I’ve heard of pregnancy brain, but having never been pregnant myself, I could never quite relate. Until foster care.
During our first placement of three siblings, Jonathan and I both completely lost our minds.
Jonathan routinely left for work without his laptop.
I paid for dry cleaning and then walked out without the clothes. Three times in a row.
We flew to Colorado to celebrate our anniversary, but left the keys to the cabin on our kitchen counter in St Louis.
Luckily the little bit of sense left in us was used to remember that we forgot everything. And that we needed to just expect that to keep happening.
This maximized humility and minimized blame shifting.
There was no use in pointing fingers since that inevitably only multiplied the pain of the original mistake. At that point, we were both trying to cut our losses.

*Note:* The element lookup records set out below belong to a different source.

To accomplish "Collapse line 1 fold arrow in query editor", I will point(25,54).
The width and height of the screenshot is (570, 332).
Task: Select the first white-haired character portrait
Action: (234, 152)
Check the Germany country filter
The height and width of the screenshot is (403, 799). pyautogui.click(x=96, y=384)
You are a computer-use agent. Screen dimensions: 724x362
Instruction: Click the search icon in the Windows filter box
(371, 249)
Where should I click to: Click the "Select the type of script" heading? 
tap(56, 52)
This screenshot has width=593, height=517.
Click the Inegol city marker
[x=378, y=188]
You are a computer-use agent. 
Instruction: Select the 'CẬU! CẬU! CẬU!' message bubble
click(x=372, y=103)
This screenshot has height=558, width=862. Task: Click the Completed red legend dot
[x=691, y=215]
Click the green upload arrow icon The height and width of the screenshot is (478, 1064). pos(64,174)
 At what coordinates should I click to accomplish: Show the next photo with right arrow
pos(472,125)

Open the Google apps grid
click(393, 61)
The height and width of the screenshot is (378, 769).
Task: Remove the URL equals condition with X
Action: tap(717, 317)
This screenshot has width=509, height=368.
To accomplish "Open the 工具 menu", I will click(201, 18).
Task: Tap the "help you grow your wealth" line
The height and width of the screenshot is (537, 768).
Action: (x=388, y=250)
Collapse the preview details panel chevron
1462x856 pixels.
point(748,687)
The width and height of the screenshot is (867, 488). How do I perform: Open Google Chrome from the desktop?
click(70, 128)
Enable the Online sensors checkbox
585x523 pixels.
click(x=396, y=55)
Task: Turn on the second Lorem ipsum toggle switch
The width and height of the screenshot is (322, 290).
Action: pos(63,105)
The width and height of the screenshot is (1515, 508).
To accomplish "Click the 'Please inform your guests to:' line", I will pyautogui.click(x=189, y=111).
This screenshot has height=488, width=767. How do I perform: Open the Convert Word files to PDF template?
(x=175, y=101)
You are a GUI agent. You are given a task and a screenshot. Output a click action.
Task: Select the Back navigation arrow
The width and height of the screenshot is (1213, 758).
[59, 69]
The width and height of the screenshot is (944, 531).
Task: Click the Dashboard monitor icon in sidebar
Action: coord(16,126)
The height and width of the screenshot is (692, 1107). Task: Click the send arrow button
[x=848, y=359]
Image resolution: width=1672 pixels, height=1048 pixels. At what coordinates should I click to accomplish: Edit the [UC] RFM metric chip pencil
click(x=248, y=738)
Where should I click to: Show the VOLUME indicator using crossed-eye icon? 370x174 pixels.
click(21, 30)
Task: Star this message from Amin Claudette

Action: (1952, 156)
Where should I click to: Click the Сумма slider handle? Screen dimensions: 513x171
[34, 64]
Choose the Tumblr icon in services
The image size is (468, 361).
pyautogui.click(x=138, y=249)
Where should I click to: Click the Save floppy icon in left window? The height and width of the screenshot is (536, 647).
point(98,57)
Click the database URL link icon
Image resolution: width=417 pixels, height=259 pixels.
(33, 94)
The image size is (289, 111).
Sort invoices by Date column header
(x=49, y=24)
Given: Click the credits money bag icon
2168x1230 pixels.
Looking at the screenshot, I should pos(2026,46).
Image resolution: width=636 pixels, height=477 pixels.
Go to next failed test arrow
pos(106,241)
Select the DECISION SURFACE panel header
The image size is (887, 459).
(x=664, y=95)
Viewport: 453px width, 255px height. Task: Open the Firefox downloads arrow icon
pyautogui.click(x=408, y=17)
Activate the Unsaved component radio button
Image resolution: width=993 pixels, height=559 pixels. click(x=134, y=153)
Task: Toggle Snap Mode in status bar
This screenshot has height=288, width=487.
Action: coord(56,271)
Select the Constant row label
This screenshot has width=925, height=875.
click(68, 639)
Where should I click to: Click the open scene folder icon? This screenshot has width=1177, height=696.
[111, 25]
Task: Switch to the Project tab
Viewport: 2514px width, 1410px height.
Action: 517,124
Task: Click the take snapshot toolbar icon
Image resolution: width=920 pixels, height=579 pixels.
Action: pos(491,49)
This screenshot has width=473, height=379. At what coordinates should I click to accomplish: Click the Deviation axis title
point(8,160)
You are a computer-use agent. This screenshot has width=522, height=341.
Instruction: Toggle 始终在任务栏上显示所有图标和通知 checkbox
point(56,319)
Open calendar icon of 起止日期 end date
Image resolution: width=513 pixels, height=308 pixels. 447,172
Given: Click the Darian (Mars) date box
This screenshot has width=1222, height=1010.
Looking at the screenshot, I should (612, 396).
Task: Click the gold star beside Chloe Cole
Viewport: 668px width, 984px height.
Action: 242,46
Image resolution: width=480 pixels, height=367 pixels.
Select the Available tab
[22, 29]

One memorable day in particular, Nick was home sick. Apparently he’d eaten “12 gluten-free pieces of construction paper.”
He went to the bathroom, but as he came back Jonathan didn’t hear a flush. It wasn’t out of the ordinary for Nick or frankly, many little boys, to not flush. So Jonathan encouraged him to go back and flush.
Nick replied that he couldn’t. That the toilet didn’t work. Jonathan was a bit suspicious, but decided to check for himself. Sure enough, the water wasn’t running.
He texted me and asked if I knew why. We both decided it was the construction down the street. My finger was on the send button to a neighborhood-wide email asking if others were experiencing the outage, and then we paused. And remembered.
We’d lost our minds. We forgot everything. We hadn’t paid the water bill.